§ **Problem to work on**
Copy the lines below word for word.
--- BEGIN ---
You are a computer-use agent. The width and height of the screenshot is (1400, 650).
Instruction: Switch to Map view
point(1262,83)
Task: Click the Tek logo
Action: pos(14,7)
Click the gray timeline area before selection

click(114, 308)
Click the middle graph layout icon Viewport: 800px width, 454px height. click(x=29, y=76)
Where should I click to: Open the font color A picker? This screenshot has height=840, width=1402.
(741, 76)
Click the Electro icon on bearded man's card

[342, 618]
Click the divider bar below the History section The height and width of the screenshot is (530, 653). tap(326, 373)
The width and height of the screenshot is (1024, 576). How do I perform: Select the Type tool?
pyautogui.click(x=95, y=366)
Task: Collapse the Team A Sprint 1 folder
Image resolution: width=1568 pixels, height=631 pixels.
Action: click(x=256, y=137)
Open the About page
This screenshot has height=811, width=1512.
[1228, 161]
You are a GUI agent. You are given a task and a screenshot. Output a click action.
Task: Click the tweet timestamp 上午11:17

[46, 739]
--- END ---
§ **Full output**
You are a computer-use agent. The width and height of the screenshot is (1400, 650).
Instruction: Switch to Map view
point(1262,83)
Task: Click the Tek logo
Action: pos(14,7)
Click the gray timeline area before selection

click(114, 308)
Click the middle graph layout icon Viewport: 800px width, 454px height. click(x=29, y=76)
Where should I click to: Open the font color A picker? This screenshot has height=840, width=1402.
(741, 76)
Click the Electro icon on bearded man's card

[342, 618]
Click the divider bar below the History section The height and width of the screenshot is (530, 653). tap(326, 373)
The width and height of the screenshot is (1024, 576). How do I perform: Select the Type tool?
pyautogui.click(x=95, y=366)
Task: Collapse the Team A Sprint 1 folder
Image resolution: width=1568 pixels, height=631 pixels.
Action: click(x=256, y=137)
Open the About page
This screenshot has height=811, width=1512.
[1228, 161]
You are a GUI agent. You are given a task and a screenshot. Output a click action.
Task: Click the tweet timestamp 上午11:17

[46, 739]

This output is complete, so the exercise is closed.